[PATCH openEuler-22.03-LTS-SP1 2/3] md: Remove flush handling

12 Oct 2024

From: Yu Kuai <yukuai3@huawei.com>

maillist inclusion
category: bugfix
bugzilla: https://gitee.com/src-openeuler/kernel/issues/IAKQB5
CVE: CVE-2024-43855

Reference: https://git.kernel.org/pub/scm/linux/kernel/git/next/linux-next.git/commit/?...

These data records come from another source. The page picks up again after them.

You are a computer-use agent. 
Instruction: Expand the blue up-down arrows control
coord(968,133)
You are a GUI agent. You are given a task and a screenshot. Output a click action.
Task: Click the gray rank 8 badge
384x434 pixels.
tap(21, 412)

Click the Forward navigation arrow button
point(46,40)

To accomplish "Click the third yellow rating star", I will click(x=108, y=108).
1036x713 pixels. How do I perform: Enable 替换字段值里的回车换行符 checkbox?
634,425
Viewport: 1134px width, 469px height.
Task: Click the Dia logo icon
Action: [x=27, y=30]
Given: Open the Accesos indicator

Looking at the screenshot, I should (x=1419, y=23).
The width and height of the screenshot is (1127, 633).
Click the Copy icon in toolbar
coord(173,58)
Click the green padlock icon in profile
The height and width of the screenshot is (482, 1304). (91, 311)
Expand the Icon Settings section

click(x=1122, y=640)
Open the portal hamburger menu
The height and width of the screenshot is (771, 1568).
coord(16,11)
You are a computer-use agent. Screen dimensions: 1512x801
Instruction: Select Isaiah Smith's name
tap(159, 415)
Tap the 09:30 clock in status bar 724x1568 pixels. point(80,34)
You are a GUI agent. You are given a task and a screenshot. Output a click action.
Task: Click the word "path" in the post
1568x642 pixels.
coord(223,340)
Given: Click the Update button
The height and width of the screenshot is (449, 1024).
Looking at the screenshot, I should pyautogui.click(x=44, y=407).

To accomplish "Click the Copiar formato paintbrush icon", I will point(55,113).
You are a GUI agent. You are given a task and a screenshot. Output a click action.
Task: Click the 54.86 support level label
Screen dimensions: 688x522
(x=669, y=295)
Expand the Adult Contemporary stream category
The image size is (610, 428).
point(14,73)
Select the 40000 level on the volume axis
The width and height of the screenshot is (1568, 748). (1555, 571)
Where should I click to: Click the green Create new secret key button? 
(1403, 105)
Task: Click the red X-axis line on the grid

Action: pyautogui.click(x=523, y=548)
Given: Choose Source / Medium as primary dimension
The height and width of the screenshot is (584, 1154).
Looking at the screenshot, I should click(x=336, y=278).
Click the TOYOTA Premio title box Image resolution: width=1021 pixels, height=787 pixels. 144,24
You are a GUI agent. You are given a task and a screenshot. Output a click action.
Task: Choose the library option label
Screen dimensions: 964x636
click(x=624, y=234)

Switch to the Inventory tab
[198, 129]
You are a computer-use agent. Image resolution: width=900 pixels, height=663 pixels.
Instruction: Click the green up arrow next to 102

--------------------------------

For flush request, md has a special flush handling to merge concurrent
flush request into single one, however, the whole mechanism is based on
a disk level spin_lock 'mddev->lock'. And fsync can be called quite
often in some user cases, for consequence, spin lock from IO fast path can
cause performance degradation.

Fortunately, the block layer already has flush handling to merge
concurrent flush request, and it only acquires hctx level spin lock. (see
details in blk-flush.c)

This patch removes the flush handling in md, and converts to use general
block layer flush handling in underlying disks.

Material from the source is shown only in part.